Problème posé 1:
Relevez toutes les plateformes de vidéo que cite l'article sur les stars du net étrangères en Chine.
Problème posé 2:
Réécrivez le passage de l'article qui va de « L’authenticité et l’objectivité » jusqu'à « du net étrangères. », en remplaçant « uploadeurs » par « vidéastes ».

Section du document:
=======
Dernièrement, sur les plateformes de vidéo à l’image de Bilibili, ixigua et TikTok, sont apparues des stars du net étrangères parlant chinois et qui partagent leur vécu quotidien en Chine, expliquant les différences culturelles entre la Chine et les pays étrangers, ou encore réalisant divers défis et interviews. Guo Jierui (de son vrai nom Jerry Kowal), originaire de New York, sans être celui qui parle le mieux chinois ni celui ayant vécu le plus longtemps en Chine, figure pourtant parmi les plus influents de ces nouvelles stars du net. Il est suivi par plus de 4 millions de fans sur Bilibili tandis que chacune de ses vidéos publiées en ligne réunissent toutes plus d’un million de vues.


Sa récente apparition dans le journal télévisé de CCTV (la télévision d’Etat chinoise) l’a d’ailleurs rendu encore plus populaire. Auteur de vidéos faisant connaître la situation épidémique à New York, il fut invité par la CCTV en directlors de sa visite à l’hôpital de campagne nouvellement construit. Il en tira ainsi son nouveau surnom : « reporter de guerre ».


L’authenticité et l’objectivité de ces uploadeurs étrangers, comme Guo Jierui, sont les points les plus souvent appréciés de leurs fans. Néanmoins, ils se retrouvent souvent dans des situations d’une grande complexité, face à une opinion publique changeante, leur statut d’« étranger » et l’imprévisibilité des variations des émotions collectivessur l’internet chinois, mettant alors à l’épreuve ces stars du net étrangères.


Par Gu Xin

Guo Jierui réalise un reportage à l’hôpital de campagne de New York


« Le vieux Guo a l’air stressé. »


Un tel commentaire, de style Danmu, s’afficha sur l’image. Lors de l’émission en direct du 2 avril de la CCTV, Guo Jierui parlait, avec un air sérieux, en faisant le tour de l’hôpital de campagne de New York, tenant en main une perche à selfie. « Nos spécialistes affirment que c’est très grave, alors que pour notre gouvernement cela s’apparente plutôt à une grippe ».
=======
Enregistrements de données:
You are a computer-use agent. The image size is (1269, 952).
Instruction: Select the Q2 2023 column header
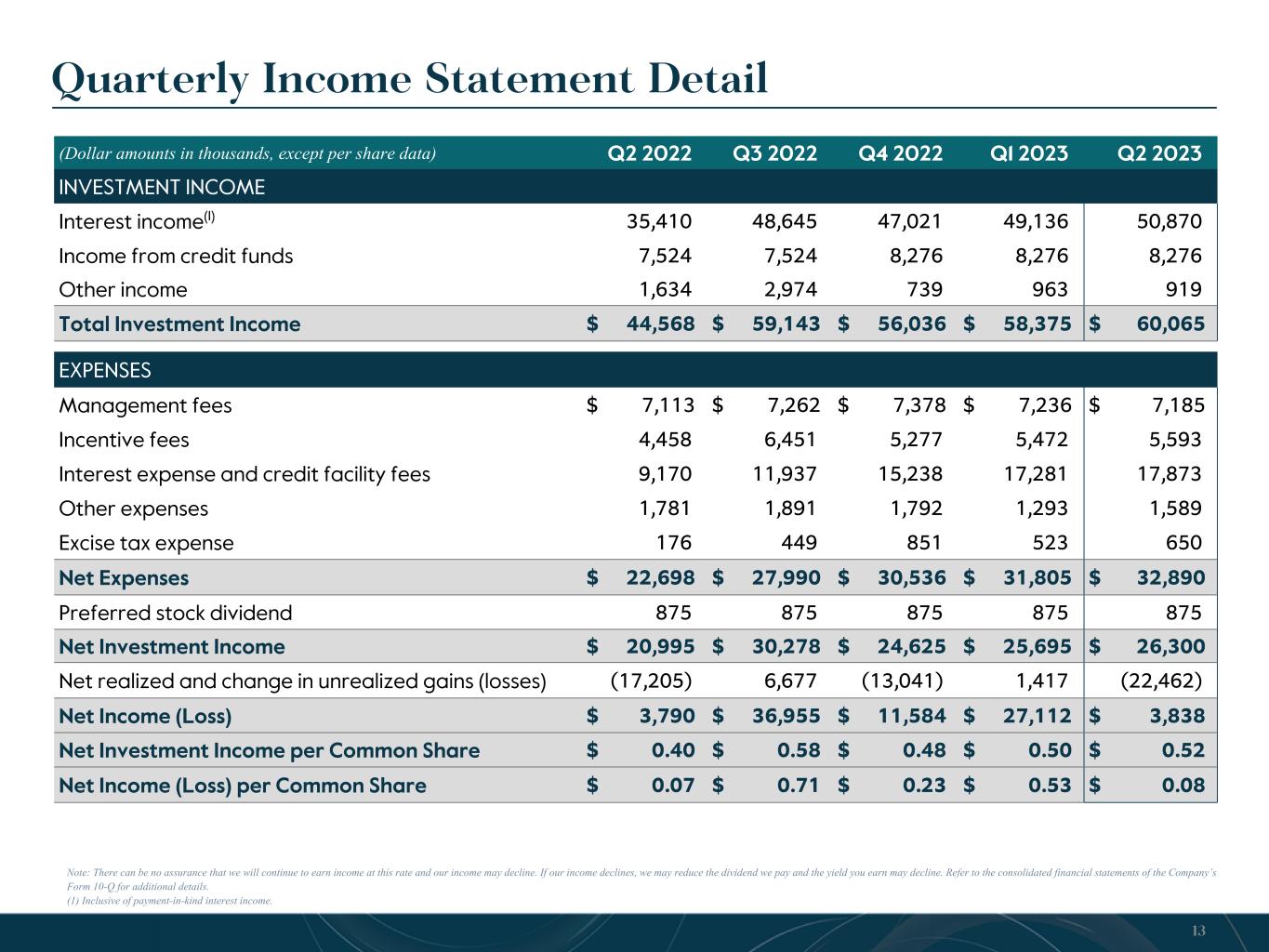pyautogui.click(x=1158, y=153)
=======
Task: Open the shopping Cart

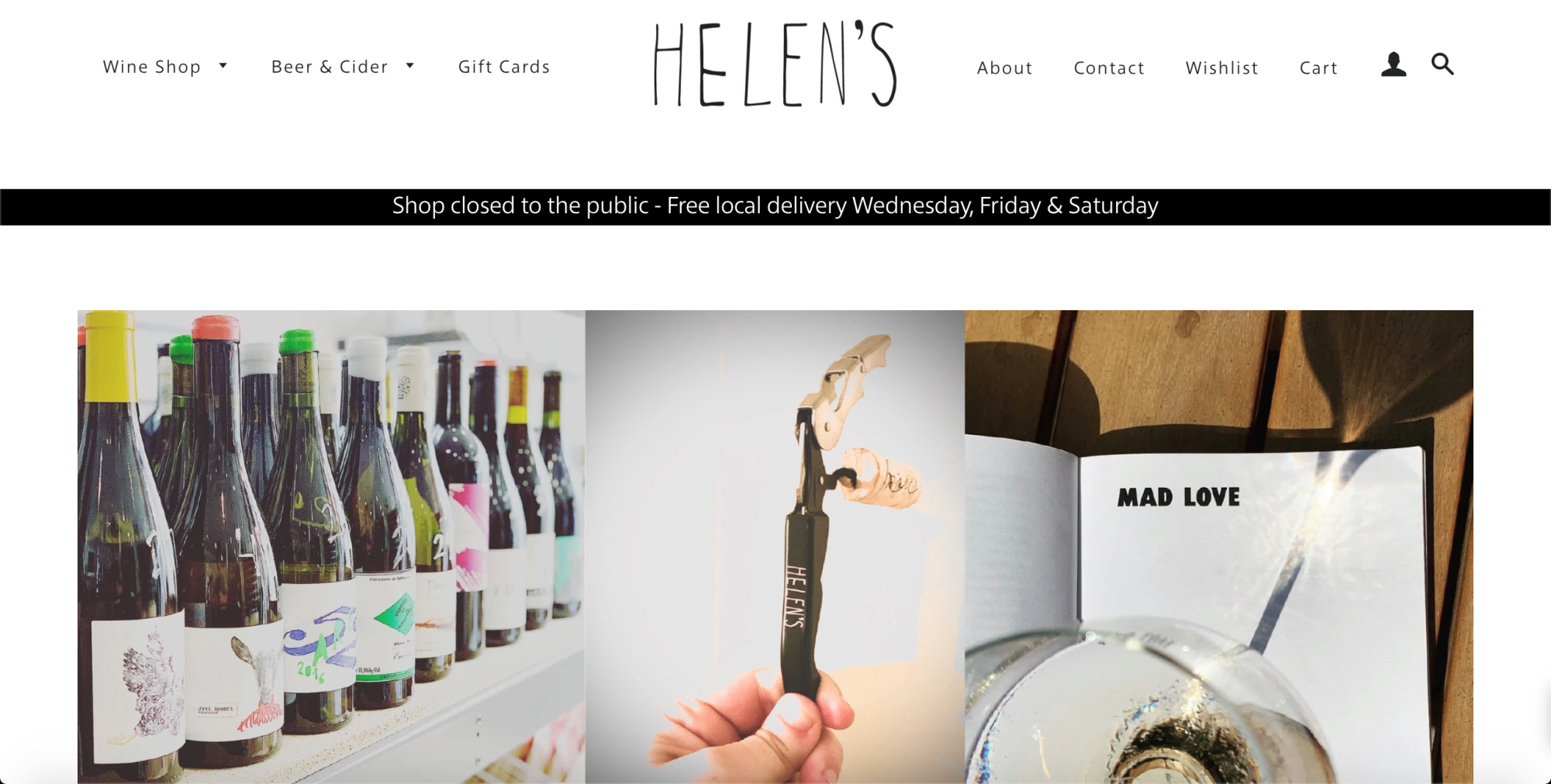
=======
Sortie complète 1:
Bilibili, ixigua, TikTok

Sortie complète 2:
L’authenticité et l’objectivité de ces vidéastes étrangers, comme Guo Jierui, sont les points les plus souvent appréciés de leurs fans. Néanmoins, ils se retrouvent souvent dans des situations d’une grande complexité, face à une opinion publique changeante, leur statut d’« étranger » et l’imprévisibilité des variations des émotions collectivessur l’internet chinois, mettant alors à l’épreuve ces stars du net étrangères.